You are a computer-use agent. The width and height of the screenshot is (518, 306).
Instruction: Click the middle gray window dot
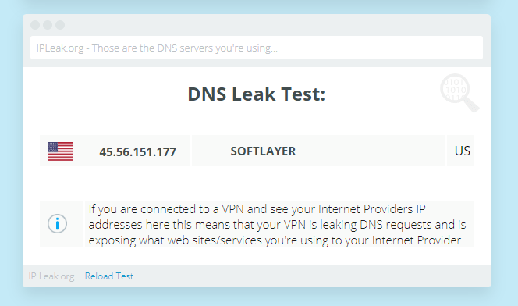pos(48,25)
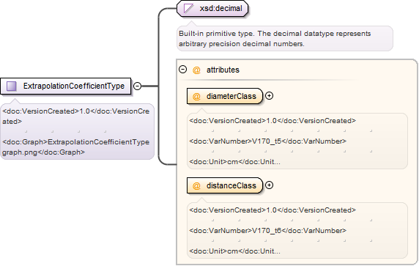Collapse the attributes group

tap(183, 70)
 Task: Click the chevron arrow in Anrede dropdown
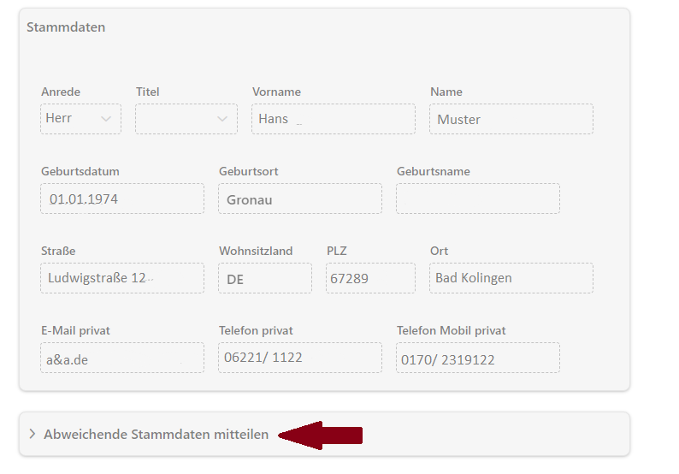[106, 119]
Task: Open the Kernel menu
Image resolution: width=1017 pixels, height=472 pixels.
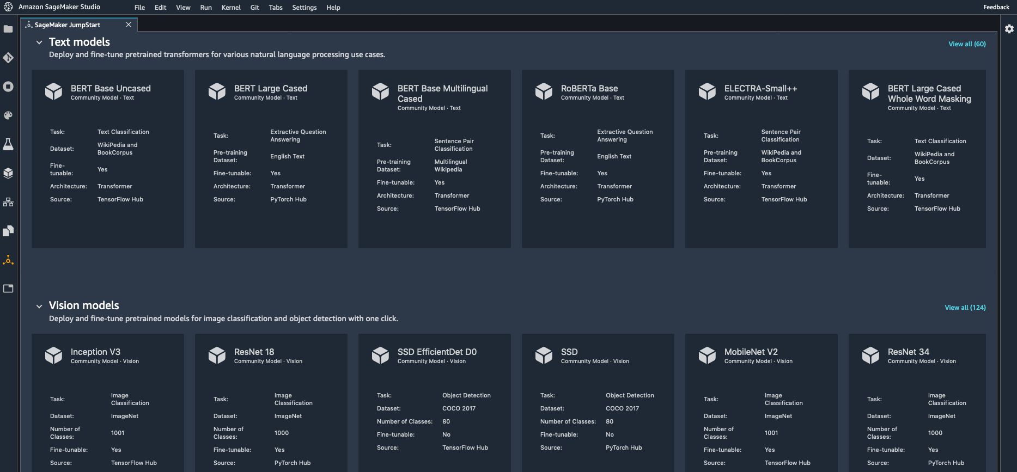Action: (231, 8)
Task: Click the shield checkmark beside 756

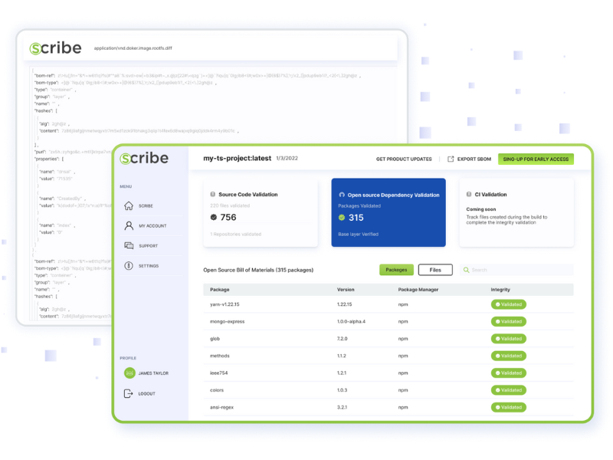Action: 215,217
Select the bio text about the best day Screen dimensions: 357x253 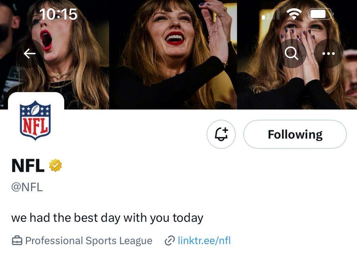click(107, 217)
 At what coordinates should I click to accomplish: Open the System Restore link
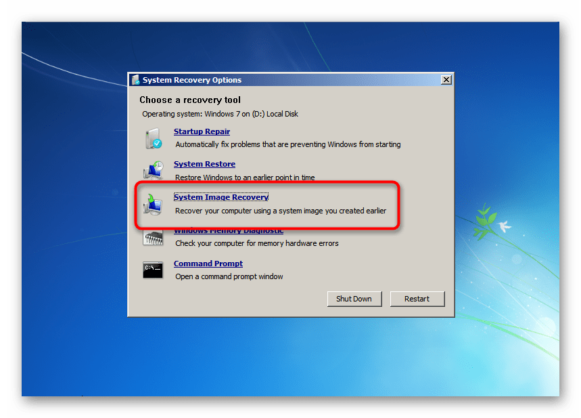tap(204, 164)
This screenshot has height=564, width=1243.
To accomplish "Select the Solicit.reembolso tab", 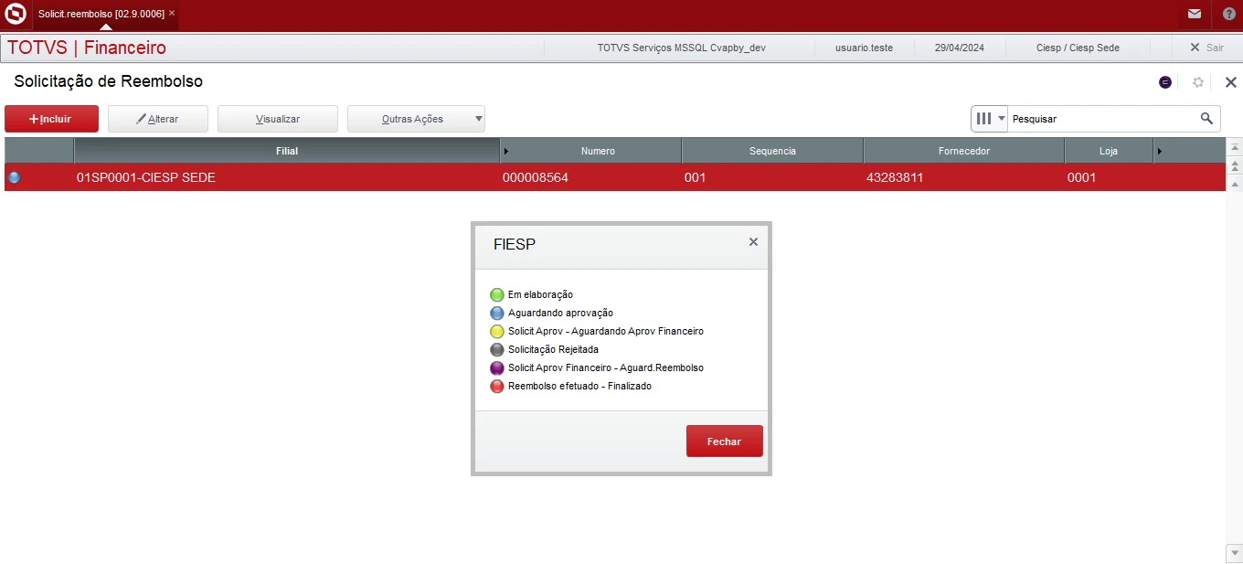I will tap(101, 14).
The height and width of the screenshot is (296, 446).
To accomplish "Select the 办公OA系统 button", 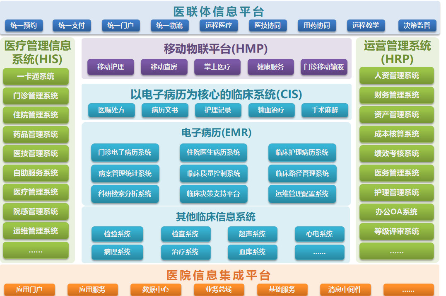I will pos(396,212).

= = = =

> EXERCISE DIRECTIONS:
Across the entries above, find the lines with the string "screenshot" and copy them.

> TASK OUTPUT:
You are a computer-use agent. The width and height of the screenshot is (518, 306).
This screenshot has height=564, width=1243.
The height and width of the screenshot is (296, 446).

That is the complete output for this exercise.